| Work instructions |
1. List each specific incentive that the passage below on spice investment in Ethiopia gives as an example of what investors may be offered.
2. According to the passage below on spice investment in Ethiopia, what does the creation of networks do?
3. Carry on the passage below on spice investment in Ethiopia, starting after its final sentence.

| Excerpt provided |
Opportunities for spice production in Ethiopia are almost endless and promising. Partnership between Ethiopia and the donors who are sincerely interested in helping the country may be further developed together with other partners and stakeholders interested in spice production. The business opportunities in spices will prove to be instrumental for raising the interest of new companies to invest in Ethiopia. They will certainly be strengthening and broadening the partnership between investors and local businesses. The creation of networks informs foreign private investors about business opportunities in the country. Of course, it is important to have friendly relationships, strong economic partnerships between Ethiopia and the donor countries that are the sources of private investment.
Partnerships may further stimulate economic relations through maintaining and diversifying foreign direct investment (FDI) and trade between the country and donors. Tapping into the investment opportunity and potentials in the country, the developed and friendly countries may use their influence to encourage the private sector to invest in spice in Ethiopia. However, the current level of investment in the country is not commensurate with the potential of the developed countries. Though committed to promote the private sector investment in Ethiopia, there is a need for offering a comprehensive set of incentives to enhance the FDI in the country. Investors need incentives depending on the sectors they want to be engaged in. Some of these inducements and motivations may involve customs duty exemptions on capital goods and construction materials, and income tax exemptions for a given period of time.

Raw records
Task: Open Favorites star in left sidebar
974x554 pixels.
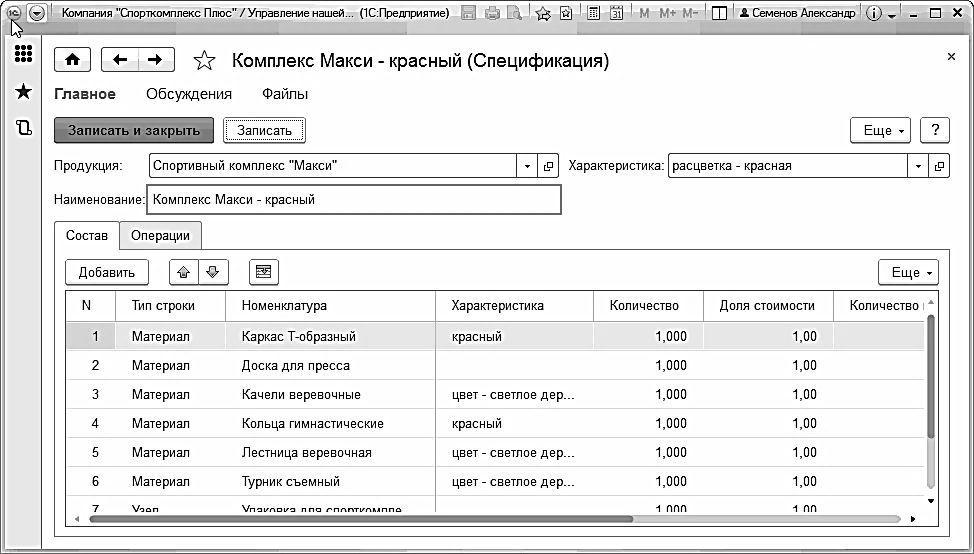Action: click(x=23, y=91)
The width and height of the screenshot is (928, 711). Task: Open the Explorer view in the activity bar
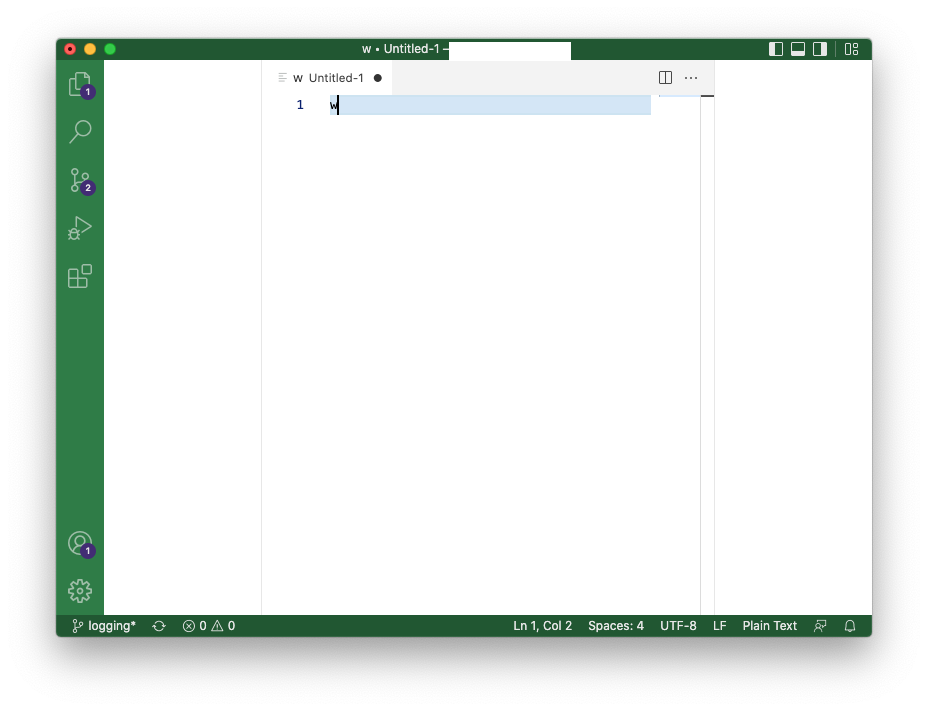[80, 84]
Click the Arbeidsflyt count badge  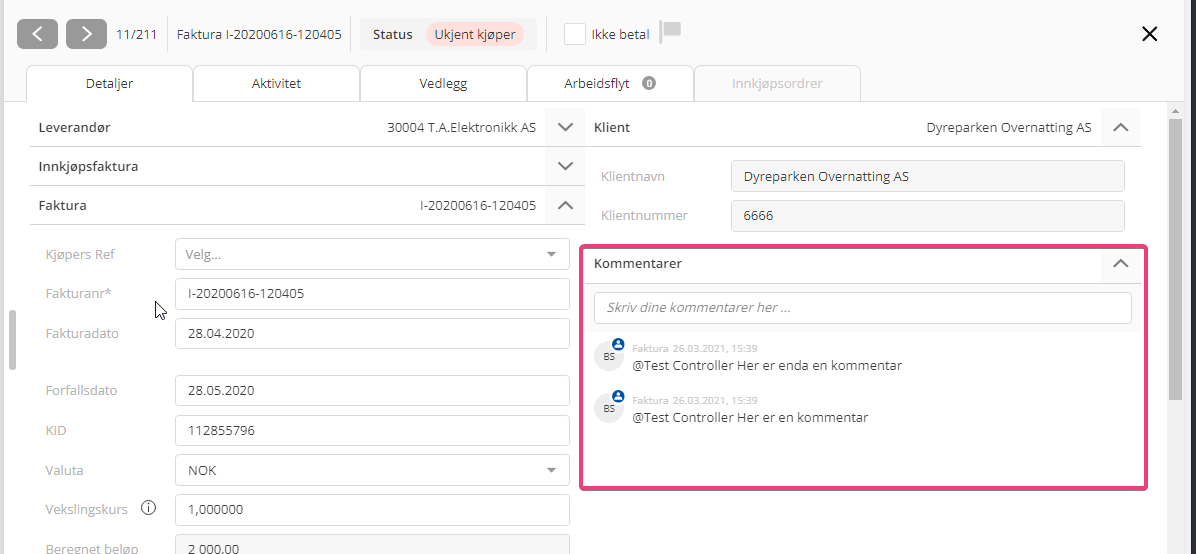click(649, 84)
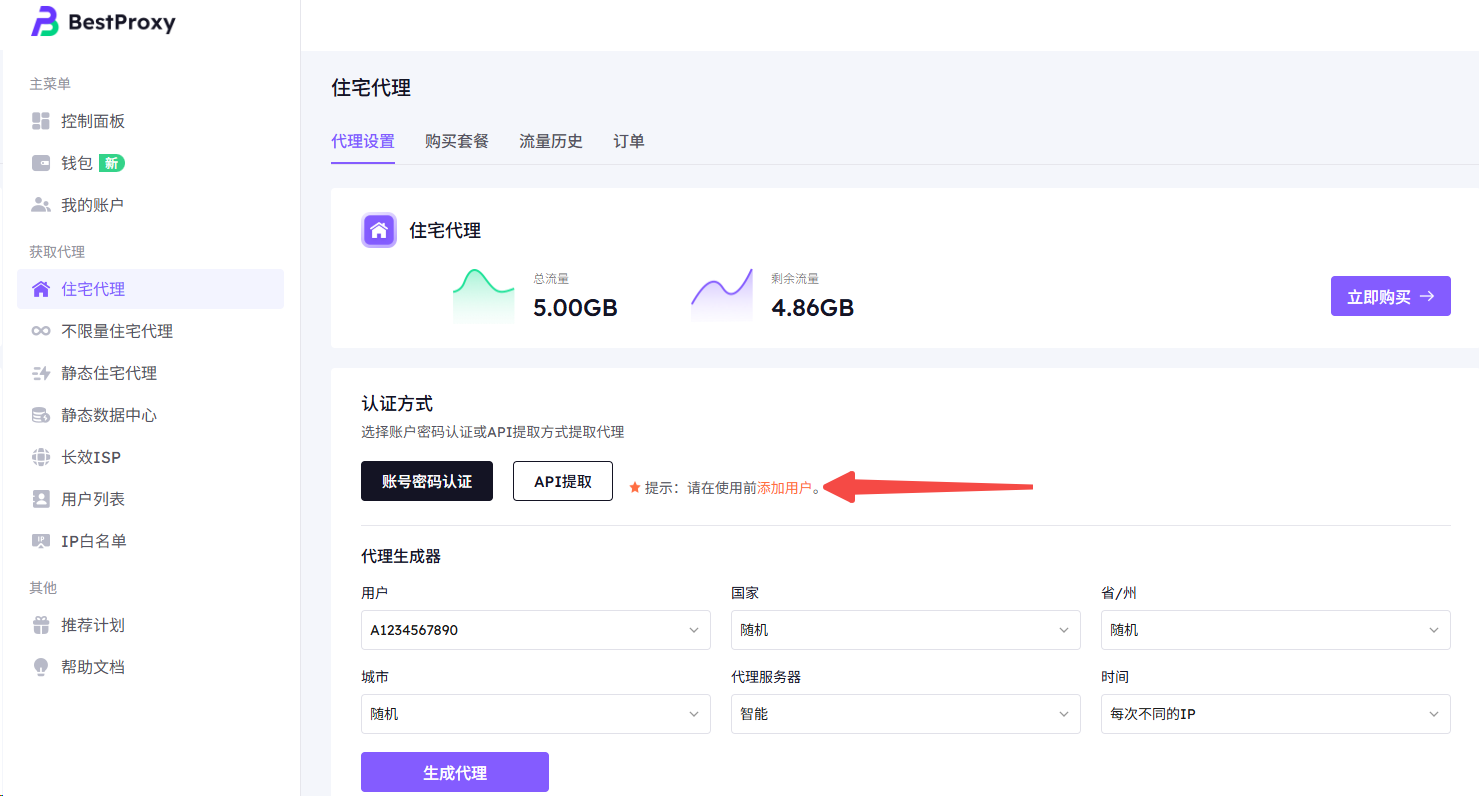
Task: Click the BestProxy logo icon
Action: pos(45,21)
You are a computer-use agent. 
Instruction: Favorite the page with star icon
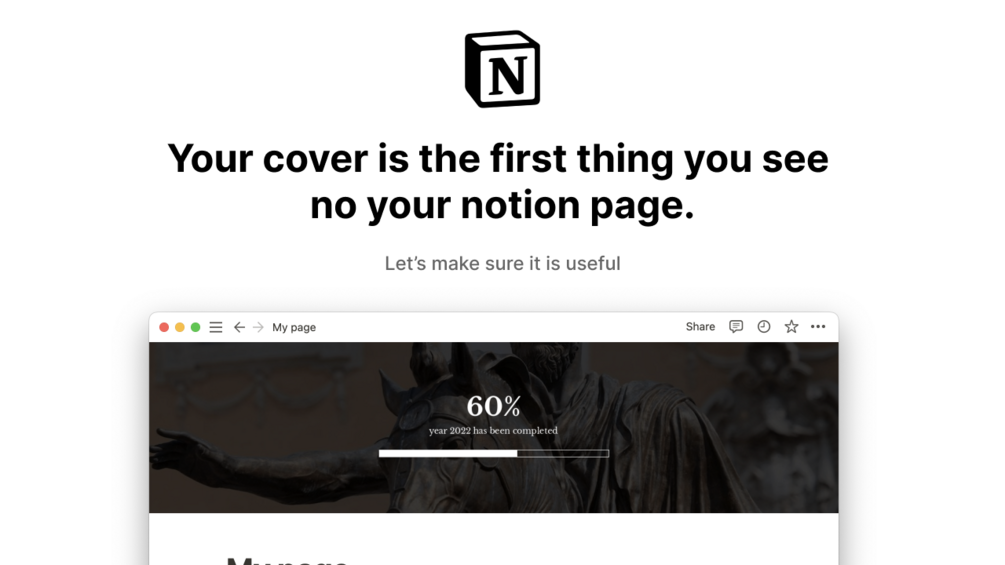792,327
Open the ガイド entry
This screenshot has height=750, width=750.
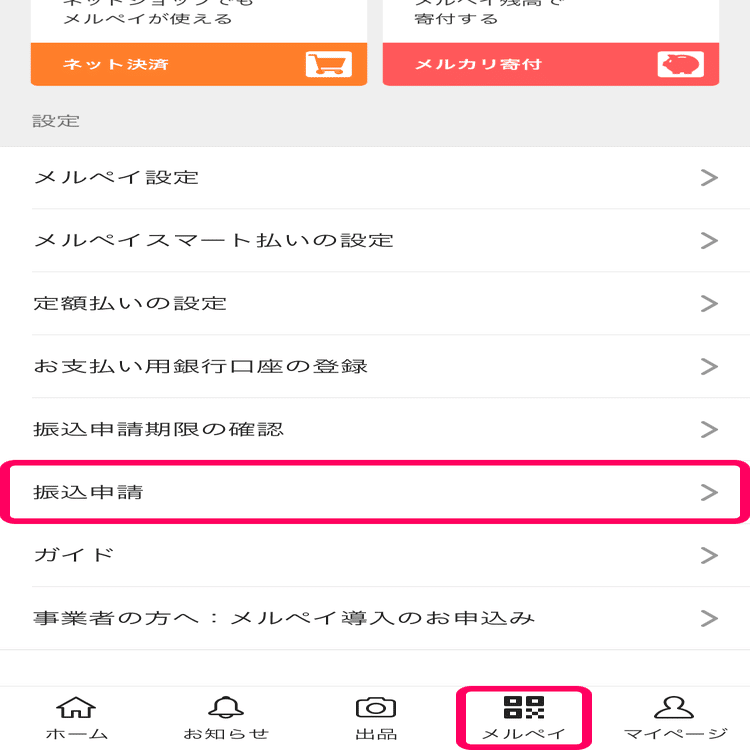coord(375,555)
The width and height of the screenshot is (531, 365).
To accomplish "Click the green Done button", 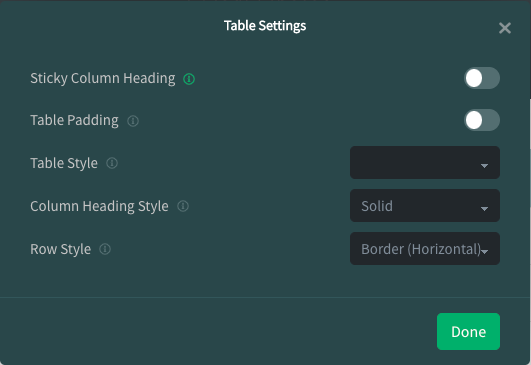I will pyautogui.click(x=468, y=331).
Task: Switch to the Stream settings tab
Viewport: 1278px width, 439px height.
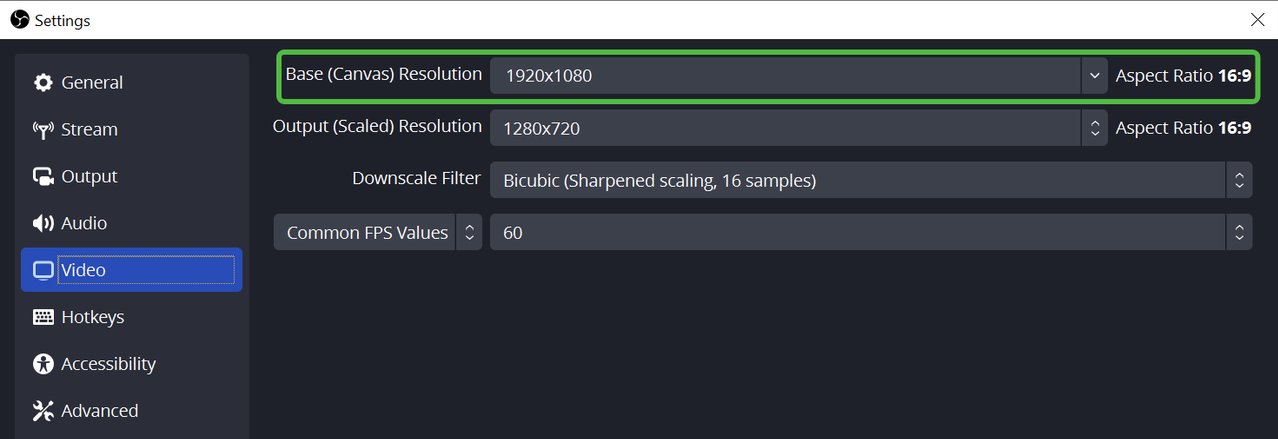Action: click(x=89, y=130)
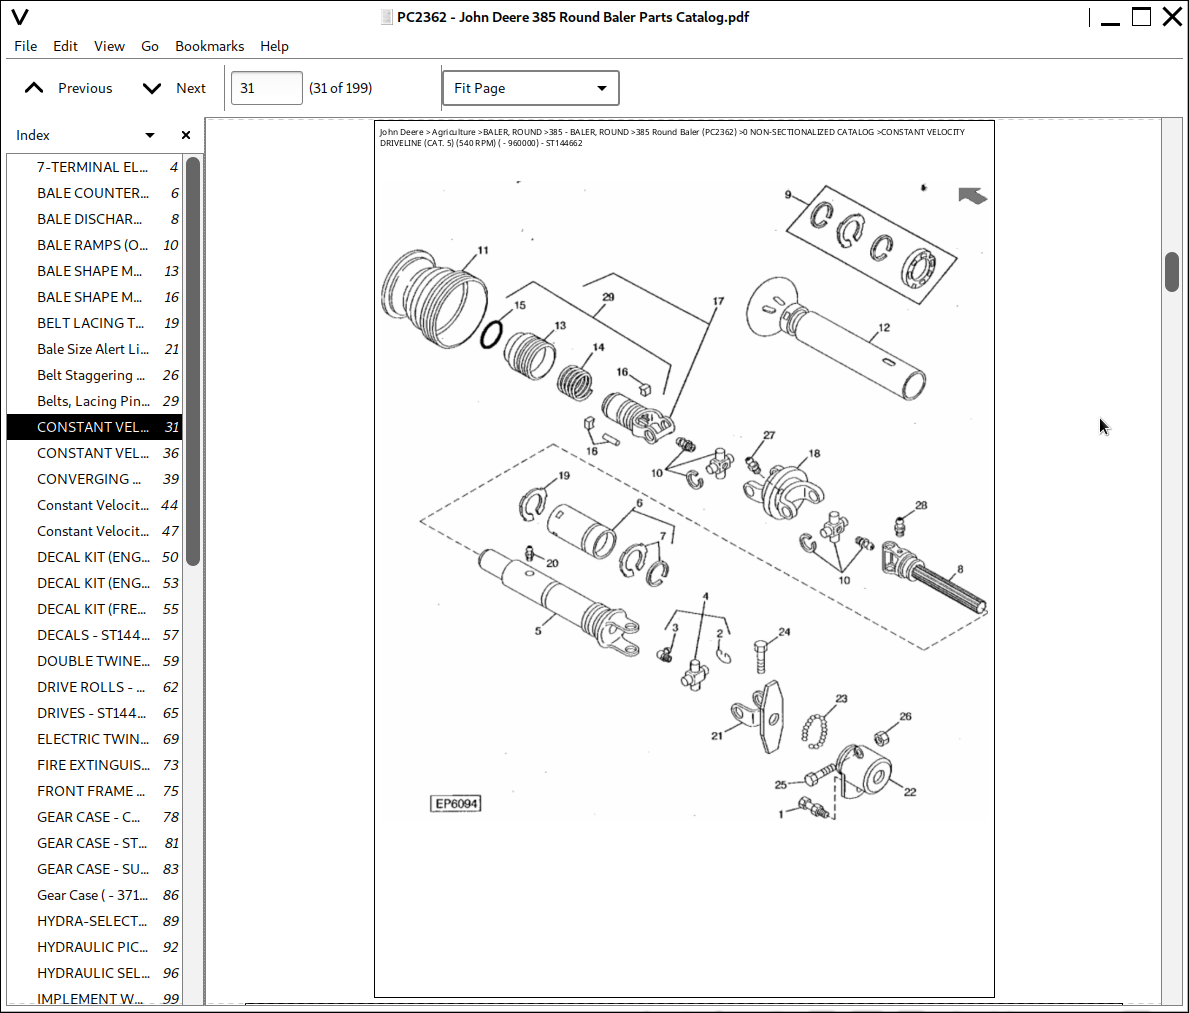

| Responses per task |
1.
- Customs duty exemptions on capital goods
- Customs duty exemptions on construction materials
- Income tax exemptions for a given period of time

2. It informs foreign private investors about business opportunities in the country.

3.
Several export incentives may be applied to encourage investors engaged in spice production for export. Ethiopia is highly devoted to protect investment through its policies and investment laws that protect private property, repatriation of capital and profit. Such incentives for investors are justified by their contribution to output, national income, employment, tax payment, and foreign exchange earnings. The Ethiopian government guarantees foreign investors protection from expropriation or nationalization. As a matter of historical event, foreign investors might not invest in Ethiopia for fear of nationalization unless guaranteed by the state.
The population of Ethiopia and its strategic geographical location offer a wide market access to spice production. Ethiopia with its huge investment potential has a lot to offer for the foreign private sector. The government is ready to address any investment request from the friendly foreign private sector in agriculture, specifically in spice production. This creates economic interdependence between Ethiopia and the developed countries and peoples. It is, therefore, necessary to elevate the economic relations of the cooperating countries to a higher level. Currently spice production for domestic and external markets is not sufficient both qualitatively and quantitatively.
Quality is important for marketing spices. Commercial producers need, therefore, the support of agricultural agencies equipped with staff specializing in spices. International market is full of competition, and it is, therefore, risky to ignore the production and marketing chain, which are tied to international agreements. As pointed out by A. Tariku bilateral agreements also help in the production, promotion and marketing of spices. Its trade contributes to advancement of peaceful relations between trading partners. Through these relations they could exchange production technologies and skills that improve the wellbeing of peoples.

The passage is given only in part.